It is. I began to realize that in my childish demand to see and fully grasp the big picture, I was failing to live as God wanted me to in the daily picture. And the daily picture is truly what matters the most, because it is the string of daily moments which weaves together our bigger picture.
            
In truth, what am I really doing if I cannot be obedient to Jesus in the present? Isn’t my willingness to obey some far-off destiny as futile as sand running through my fingers if I am unable to obey Him right now in this very moment? The desire for big-picture obedience might be veiled in good intentions and nobility, but not if I am neglecting Jesus right now.
           
My ego would like me to believe that real ministry and work for God are somewhere other than right in front of me. My ego would like me to believe that my far off romantic destiny of eating bugs for Jesus in Africa (or whatever) is way more important than the daily humdrum of laundry, dishes, jungle animals, coloring books, and the ever-present reminder that I can never sweep the floors clear enough to not have crumbs stuck to the bottom of my socks. Never, it never happens.
            
But then Jesus reminds me that in His Kingdom, things are upside down, or perhaps right side up. What seems important to me is not, and what seems trivial to me is significant in the eyes of God. To see God Himself dead on the Cross is to see that surely He acts in unexpected ways. His ways are not our own.
            
Trial, error, struggle, exhaustion, and surrender have taught me that to love God and love others I have to start with one person at a time, particularly the person right in front of me at any given moment. It is not about grandiosity or glory, but about trying to make the lives of the people around me a little better, one at a time, often in ways that seem insignificant very much un-glorious.
          
In my world, this means that the big picture thoughts surrender to the immediate needs in front of me. My curiosity about when/where/how/what will come in the future bows to the filthy construction worker clothes that must be washed, the lunch that needs to be packed, the little people who need to play with blocks and learn hymns and hear about Jesus from their mama. I am learning more and more that Jesus wants me to be right here, right now. Nothing more, nothing less. Just here, present in love.
            
This also means I have come to firmly believe that God cares about the seemingly tiniest and most intimate details of our lives. He sometimes gives big-picture guidance, but more often, He gives guidance about what is most important right now, because that is enough, and this is walking by faith.

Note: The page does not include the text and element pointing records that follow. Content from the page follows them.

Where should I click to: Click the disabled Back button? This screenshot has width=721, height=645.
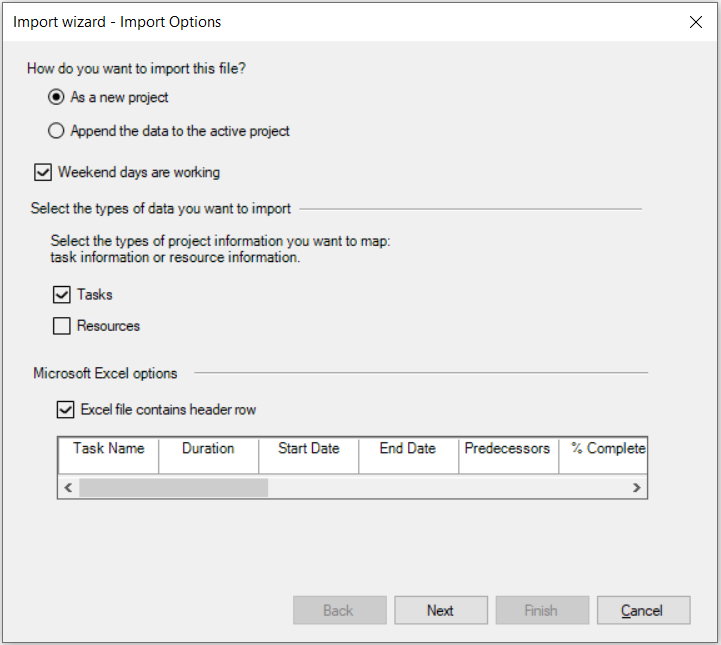339,610
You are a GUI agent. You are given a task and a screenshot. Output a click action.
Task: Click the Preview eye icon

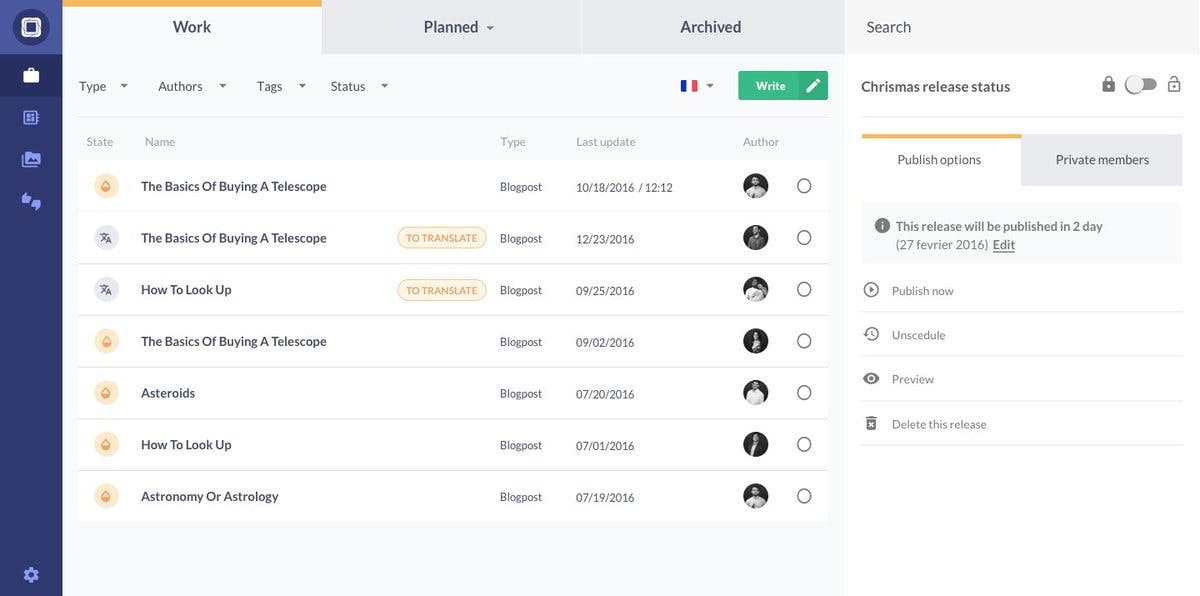(x=871, y=377)
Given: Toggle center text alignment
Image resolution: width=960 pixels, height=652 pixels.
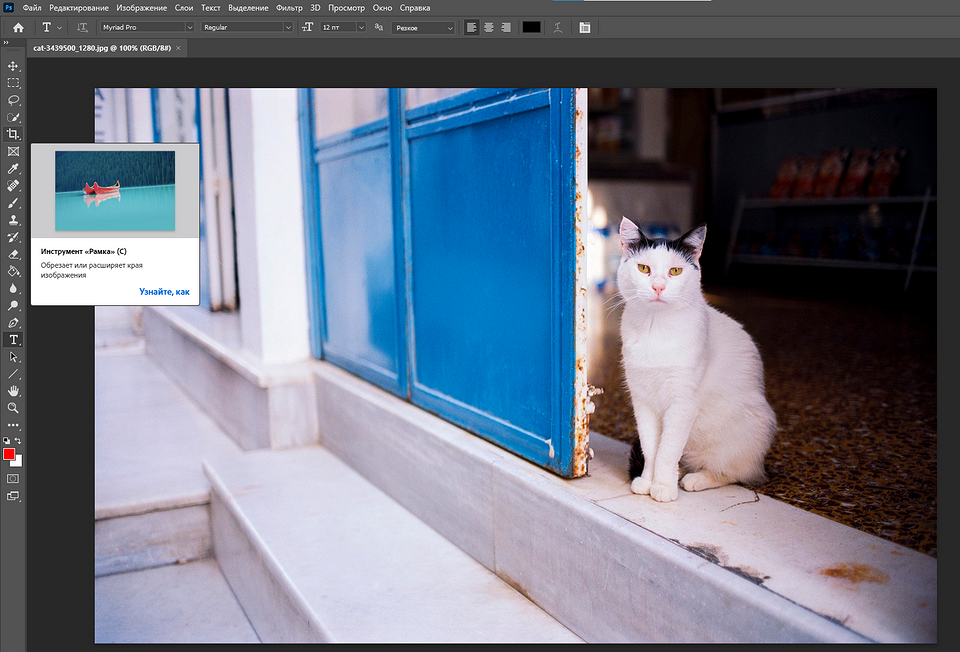Looking at the screenshot, I should [489, 27].
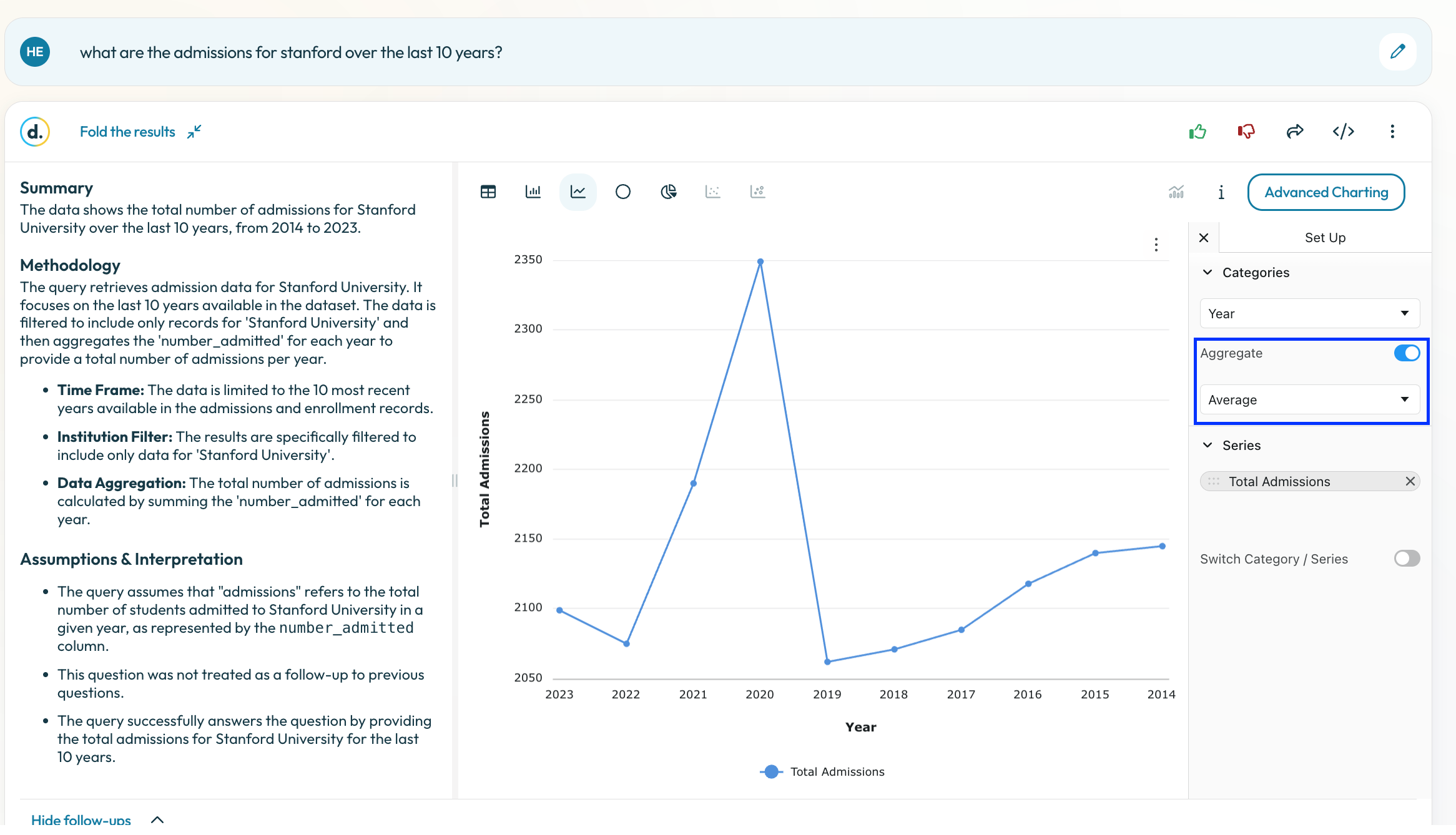Screen dimensions: 1456x835
Task: Collapse the Categories section
Action: [1208, 272]
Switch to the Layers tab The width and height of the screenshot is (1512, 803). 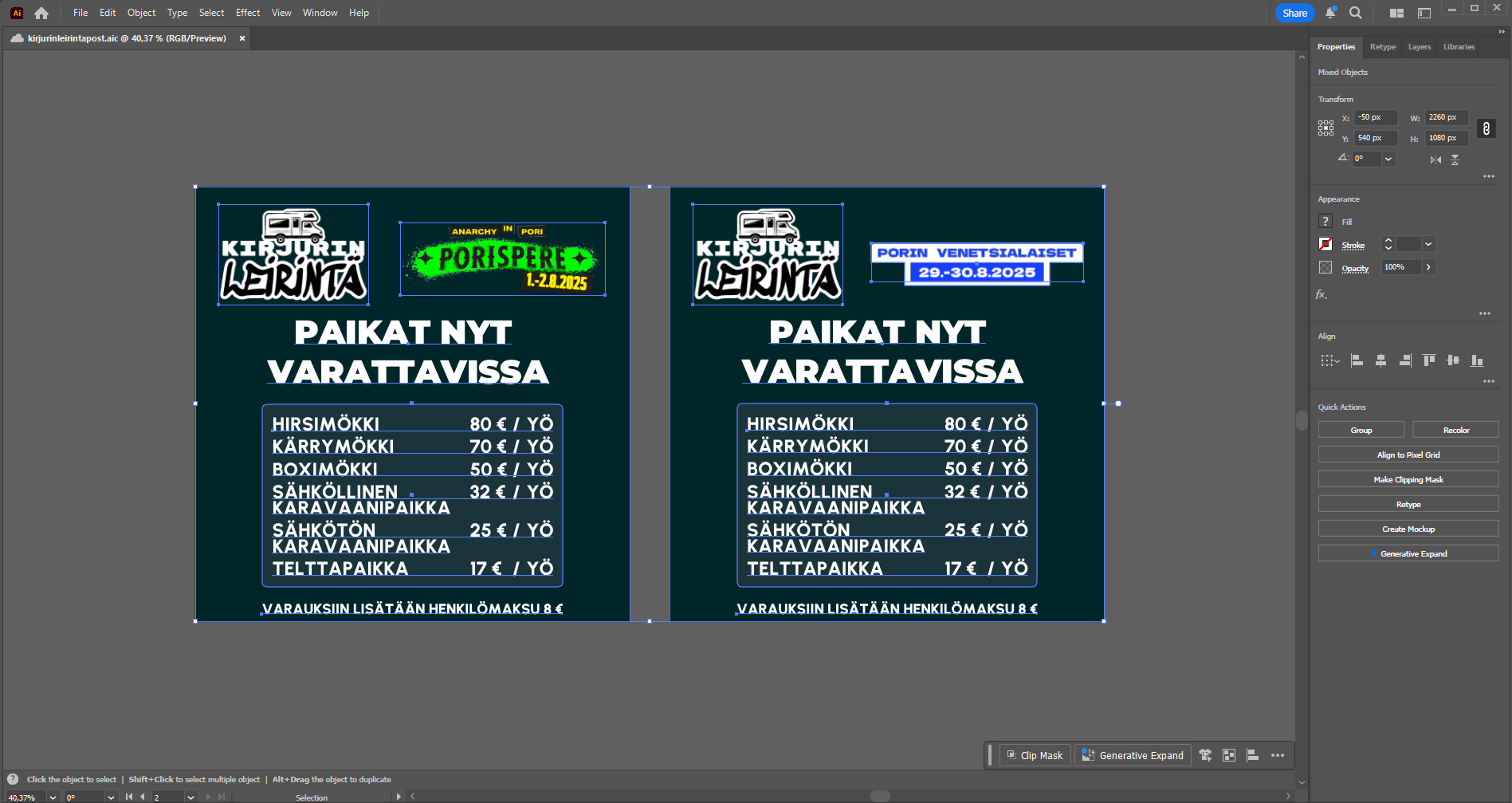pyautogui.click(x=1419, y=47)
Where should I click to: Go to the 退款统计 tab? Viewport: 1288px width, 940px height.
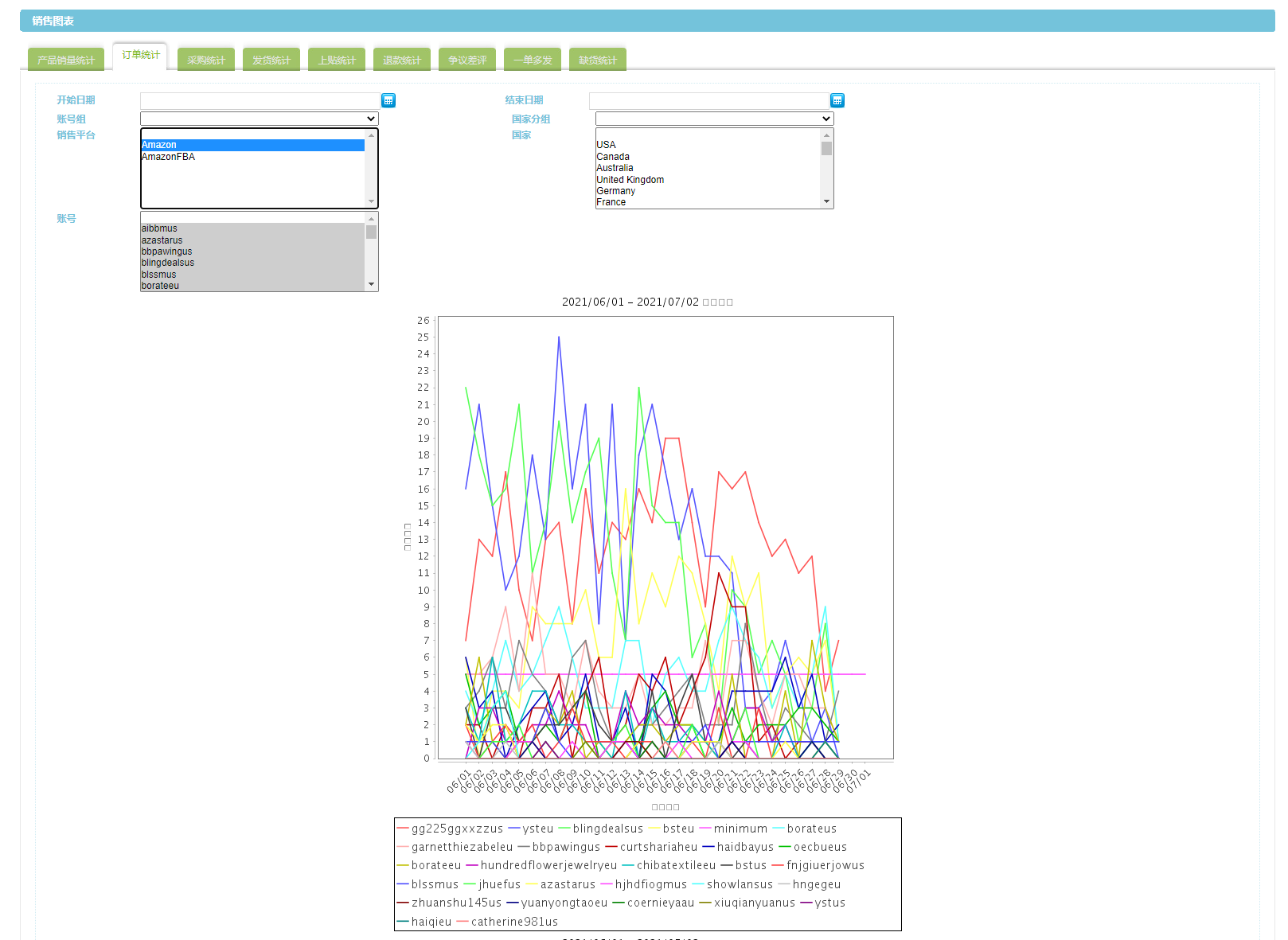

And yes, I have even come to firmly believe that God does speak to us. I had to be rid of a lot of sin-sickness and it had to be replaced with a lot of God’s Word and Christian love. This is daily work, but it is not really work to receive the gift of grace from God. A small price to pay indeed for finally being able to hear His voice today.

It was pouring rain on Saturday night when little Theo and I walked out of a restaurant. He was my dinner date. As the rain began to hit our heads, he began laughing out loud, the sound echoing across the parking lot and into the night. “It’s raining mama – it’s raining! Hahahahahaha….”

This is God's Will for me
I laughed and we ran to the truck holding hands, getting pelted by rain and laughing the whole way. Before we got in, I knelt on one knee in the rain and looked him in the face and told him that I love him and that he is so very special. We hugged in the rain and I thought  -

Yes.    
This.     
This warm and random November rain, this sweet child, this laughter.  
This is it. 
This is God’s perfect Will for me. 
This is how God teaches me. 

Thursday, November 7, 2013

All Saints and Ghost Babies

November 1 was a rainy, cold day. Like many of you, I had what can only be described as a sugar hangover, the consequence of indulging too freely in the Halloween candy which was acquired from neighbors by my little elephant and little purple dragon the night before. 

 November 1 was also All Saints Day. Traditionally, the church held this as a day to recognize and remember not only the martyrs of the Christian faith whose blood helped to carry the church along, but to remember all those Christians who have led us, taught us, been examples to us, and gone to be with Jesus. On this day we reflect upon the “great cloud of witnesses” which surrounds us and encourages us. (Heb 12:1).
          
 There is nothing like looking one more time at the pictures of those who have died. The memories come, and with them the happy but sad knot that wells up in your throat and your stomach. Suddenly life feels like sand slipping through your fingers, like someone has pulled the rug out from under your feet. It is hard to put into words, even for this writer who dwells always in a cacophony of word-related delight.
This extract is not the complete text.